Medical malpractice insurers are lobbying the Senate not to lump them in with health insurance companies as Congress moves to bring the industry under federal antitrust regulation.
The malpractice insurers are opposed to a proposal by Sen. Patrick Leahy (D-Vt.) and Senate Majority Leader Harry Reid (D-Nev.) that they say would restrict companies’ ability to gather and share data.
The House Judiciary Committee on Wednesday advanced a bill that strips health insurers of the immunity from federal antitrust prosecution they have enjoyed since 1945, but which provides protections for data sharing. But in the Senate, Democratic leaders held a news conference Wednesday, in which they supported a similar amendment, but one that lacks the data sharing protections.

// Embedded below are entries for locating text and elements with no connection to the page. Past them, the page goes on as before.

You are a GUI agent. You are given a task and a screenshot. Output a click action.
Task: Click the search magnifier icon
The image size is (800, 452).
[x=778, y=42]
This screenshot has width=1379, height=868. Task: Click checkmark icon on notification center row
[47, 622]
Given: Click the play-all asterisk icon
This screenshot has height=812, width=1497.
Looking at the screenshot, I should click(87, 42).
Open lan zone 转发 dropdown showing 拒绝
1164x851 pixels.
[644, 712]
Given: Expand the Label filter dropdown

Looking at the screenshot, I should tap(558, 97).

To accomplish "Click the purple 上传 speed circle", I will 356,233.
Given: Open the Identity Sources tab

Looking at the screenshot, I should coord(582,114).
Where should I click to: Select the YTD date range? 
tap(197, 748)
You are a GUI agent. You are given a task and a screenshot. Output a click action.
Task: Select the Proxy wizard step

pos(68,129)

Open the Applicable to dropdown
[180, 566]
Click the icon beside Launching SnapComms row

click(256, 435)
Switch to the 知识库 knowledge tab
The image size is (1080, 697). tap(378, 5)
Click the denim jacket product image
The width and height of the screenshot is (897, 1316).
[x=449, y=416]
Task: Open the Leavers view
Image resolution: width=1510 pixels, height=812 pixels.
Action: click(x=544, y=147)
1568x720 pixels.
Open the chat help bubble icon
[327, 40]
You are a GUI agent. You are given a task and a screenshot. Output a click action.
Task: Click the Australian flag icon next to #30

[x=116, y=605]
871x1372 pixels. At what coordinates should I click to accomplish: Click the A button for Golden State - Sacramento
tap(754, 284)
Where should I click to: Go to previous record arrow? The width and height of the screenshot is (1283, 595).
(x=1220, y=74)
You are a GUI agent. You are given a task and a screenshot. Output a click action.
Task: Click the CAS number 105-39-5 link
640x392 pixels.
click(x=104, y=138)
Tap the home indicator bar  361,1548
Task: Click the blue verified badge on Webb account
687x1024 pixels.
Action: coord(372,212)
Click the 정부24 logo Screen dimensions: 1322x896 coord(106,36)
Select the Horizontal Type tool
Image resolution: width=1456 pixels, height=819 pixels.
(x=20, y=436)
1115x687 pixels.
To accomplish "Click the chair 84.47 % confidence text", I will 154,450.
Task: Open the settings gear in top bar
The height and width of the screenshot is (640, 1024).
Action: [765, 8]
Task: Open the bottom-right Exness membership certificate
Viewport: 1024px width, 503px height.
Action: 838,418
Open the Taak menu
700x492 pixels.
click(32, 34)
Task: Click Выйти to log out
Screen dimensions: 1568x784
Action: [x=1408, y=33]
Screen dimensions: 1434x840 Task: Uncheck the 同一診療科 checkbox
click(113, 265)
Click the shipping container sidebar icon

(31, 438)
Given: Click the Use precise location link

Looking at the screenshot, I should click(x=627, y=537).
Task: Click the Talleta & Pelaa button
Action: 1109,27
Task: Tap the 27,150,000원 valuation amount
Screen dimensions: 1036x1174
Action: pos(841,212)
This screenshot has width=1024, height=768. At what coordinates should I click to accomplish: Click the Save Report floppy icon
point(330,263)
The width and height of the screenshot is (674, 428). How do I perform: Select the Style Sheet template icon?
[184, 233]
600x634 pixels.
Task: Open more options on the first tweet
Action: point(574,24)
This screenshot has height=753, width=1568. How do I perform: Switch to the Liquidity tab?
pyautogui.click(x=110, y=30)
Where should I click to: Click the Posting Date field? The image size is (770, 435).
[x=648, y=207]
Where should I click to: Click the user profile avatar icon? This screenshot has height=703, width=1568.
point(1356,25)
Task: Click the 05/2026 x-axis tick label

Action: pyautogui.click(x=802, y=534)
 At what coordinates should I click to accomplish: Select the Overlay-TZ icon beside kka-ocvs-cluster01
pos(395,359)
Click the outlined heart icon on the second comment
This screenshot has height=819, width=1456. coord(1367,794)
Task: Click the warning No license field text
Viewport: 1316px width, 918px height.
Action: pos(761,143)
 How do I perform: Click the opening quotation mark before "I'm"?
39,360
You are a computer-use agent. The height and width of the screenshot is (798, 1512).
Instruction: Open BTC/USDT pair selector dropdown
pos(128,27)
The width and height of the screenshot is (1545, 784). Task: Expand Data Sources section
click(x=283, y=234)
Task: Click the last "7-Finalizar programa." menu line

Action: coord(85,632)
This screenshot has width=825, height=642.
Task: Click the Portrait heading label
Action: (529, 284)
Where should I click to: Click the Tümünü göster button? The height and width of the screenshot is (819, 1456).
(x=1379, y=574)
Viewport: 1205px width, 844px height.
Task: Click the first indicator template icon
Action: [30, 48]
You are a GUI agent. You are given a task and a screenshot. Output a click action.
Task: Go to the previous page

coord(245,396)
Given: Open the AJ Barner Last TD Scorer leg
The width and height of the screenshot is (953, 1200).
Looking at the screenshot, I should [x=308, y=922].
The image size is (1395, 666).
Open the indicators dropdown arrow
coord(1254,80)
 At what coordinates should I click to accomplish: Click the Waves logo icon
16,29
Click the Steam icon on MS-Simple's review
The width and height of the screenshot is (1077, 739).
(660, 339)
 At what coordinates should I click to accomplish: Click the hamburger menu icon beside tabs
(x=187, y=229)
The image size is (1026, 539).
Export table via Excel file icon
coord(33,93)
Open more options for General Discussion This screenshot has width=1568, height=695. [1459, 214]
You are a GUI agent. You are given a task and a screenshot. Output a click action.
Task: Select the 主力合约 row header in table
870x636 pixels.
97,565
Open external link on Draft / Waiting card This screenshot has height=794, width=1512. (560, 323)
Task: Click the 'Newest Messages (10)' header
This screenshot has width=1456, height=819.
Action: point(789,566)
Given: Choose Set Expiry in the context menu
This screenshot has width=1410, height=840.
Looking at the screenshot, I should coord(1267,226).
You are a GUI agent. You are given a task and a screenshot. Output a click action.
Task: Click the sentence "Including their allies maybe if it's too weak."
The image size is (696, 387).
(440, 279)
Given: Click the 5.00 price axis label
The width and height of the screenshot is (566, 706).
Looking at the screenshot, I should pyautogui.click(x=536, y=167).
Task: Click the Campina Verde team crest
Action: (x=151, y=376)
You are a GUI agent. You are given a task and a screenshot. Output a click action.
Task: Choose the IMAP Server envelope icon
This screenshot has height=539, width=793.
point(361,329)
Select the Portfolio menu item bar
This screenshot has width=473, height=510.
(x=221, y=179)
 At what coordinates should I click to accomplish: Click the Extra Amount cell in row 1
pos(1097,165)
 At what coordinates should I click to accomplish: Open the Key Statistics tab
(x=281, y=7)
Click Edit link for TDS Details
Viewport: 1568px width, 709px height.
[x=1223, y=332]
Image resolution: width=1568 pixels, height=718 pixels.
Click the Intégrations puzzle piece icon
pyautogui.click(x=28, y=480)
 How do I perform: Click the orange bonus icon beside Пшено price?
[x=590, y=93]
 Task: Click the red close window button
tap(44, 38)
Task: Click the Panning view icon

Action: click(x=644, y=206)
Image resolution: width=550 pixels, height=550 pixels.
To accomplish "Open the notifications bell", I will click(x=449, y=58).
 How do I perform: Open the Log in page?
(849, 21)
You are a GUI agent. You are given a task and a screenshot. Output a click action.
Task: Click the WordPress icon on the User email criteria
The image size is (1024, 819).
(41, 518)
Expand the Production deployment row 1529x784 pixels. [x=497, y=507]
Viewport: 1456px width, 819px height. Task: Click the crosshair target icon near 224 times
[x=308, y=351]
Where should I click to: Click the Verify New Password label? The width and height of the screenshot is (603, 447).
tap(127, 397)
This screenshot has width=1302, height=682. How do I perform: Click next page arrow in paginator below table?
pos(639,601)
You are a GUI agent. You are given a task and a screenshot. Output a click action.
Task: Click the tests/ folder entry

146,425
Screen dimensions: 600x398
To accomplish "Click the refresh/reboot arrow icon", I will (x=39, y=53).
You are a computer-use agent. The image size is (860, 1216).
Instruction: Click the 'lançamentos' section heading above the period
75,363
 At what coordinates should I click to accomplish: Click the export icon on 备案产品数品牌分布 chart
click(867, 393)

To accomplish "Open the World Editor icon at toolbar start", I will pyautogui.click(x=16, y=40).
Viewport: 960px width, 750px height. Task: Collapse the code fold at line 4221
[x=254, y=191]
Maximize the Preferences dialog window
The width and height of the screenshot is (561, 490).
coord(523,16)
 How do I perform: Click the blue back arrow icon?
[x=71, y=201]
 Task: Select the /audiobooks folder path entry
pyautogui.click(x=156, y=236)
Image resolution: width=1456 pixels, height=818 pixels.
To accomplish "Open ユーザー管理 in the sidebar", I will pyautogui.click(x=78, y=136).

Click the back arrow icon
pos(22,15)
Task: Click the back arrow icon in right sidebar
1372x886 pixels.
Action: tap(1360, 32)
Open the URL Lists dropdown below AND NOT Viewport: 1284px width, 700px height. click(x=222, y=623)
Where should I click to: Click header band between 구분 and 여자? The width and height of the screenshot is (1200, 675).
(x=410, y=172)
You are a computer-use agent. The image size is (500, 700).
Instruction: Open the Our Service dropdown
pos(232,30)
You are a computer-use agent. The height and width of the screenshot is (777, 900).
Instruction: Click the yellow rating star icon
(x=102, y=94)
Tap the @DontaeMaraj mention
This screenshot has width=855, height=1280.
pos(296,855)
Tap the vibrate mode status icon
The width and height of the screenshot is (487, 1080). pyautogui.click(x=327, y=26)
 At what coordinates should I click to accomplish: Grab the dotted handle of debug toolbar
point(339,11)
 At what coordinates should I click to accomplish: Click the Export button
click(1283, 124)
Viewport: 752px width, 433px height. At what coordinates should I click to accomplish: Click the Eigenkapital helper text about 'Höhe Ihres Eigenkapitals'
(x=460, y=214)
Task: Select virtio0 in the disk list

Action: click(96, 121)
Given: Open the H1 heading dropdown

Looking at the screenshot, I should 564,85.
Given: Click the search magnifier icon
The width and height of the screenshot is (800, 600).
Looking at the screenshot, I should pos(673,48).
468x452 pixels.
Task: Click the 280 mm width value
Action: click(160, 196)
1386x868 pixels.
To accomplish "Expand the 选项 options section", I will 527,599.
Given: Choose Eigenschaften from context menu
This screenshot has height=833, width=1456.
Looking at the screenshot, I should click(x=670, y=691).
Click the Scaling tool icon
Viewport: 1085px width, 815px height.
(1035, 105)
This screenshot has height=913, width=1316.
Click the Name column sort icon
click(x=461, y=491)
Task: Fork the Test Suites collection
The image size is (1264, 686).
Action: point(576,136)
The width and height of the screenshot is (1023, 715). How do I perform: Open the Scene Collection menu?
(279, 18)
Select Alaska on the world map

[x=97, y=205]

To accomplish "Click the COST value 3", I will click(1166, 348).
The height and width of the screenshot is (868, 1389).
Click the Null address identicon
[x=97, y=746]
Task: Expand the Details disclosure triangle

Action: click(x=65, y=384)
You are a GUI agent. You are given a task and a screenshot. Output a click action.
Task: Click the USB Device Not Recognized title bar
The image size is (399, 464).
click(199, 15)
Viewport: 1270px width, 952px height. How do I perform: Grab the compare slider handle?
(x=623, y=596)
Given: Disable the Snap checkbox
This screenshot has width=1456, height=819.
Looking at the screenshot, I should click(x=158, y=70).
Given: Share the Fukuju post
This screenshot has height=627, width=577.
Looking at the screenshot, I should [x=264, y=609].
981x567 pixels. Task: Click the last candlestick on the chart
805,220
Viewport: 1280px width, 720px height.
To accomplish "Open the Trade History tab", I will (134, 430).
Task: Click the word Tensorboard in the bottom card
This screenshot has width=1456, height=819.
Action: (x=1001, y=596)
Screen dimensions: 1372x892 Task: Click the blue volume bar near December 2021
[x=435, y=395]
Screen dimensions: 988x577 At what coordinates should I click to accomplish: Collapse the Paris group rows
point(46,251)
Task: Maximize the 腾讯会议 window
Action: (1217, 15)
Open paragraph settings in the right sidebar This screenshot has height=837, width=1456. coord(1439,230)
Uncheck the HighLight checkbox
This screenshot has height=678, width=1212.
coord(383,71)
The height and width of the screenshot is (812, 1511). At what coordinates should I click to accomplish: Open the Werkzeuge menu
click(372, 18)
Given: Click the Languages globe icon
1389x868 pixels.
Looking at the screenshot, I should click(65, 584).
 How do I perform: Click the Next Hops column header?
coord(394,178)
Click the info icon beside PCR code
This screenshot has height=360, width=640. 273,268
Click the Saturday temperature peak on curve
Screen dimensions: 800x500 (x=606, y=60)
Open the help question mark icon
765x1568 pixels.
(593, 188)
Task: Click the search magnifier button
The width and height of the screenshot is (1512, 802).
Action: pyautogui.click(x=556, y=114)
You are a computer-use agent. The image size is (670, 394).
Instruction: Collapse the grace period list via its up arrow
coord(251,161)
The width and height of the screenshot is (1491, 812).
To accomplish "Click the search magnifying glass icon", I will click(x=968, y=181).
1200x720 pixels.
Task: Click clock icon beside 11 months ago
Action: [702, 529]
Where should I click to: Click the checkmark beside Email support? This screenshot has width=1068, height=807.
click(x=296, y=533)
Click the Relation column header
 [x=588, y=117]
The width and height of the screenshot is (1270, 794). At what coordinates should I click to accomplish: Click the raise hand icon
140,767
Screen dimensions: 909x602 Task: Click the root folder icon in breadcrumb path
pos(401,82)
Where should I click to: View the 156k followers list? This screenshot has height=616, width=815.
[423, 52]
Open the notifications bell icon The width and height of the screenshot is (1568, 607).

Lobbyists for medical malpractice insurers say they are focused on defeating or reshaping the proposed Senate amendment. “We’re pushing that they just take out medical liability insurance completely,” Michael Stinson, director of government relations at the trade group Physician Insurers Association of America, said in an interview with Main Justice.
The industry group collects and analyzes data from its member companies about average defense costs, types of claims, and patient safety information. It then sends back aggregated data to its members in the form of national averages.
Such information sharing, Stinson says, might be in jeopardy if the Senate amendment goes through. “We have no guarantee that regulators won’t decide that patient safety information is used to to set rates, and [therefore] fall under a broad definition of price fixing,” he said.
Meanwhile, some experts have suggested the consumer benefits of subjecting health insurers to federal antitrust laws might be overblown.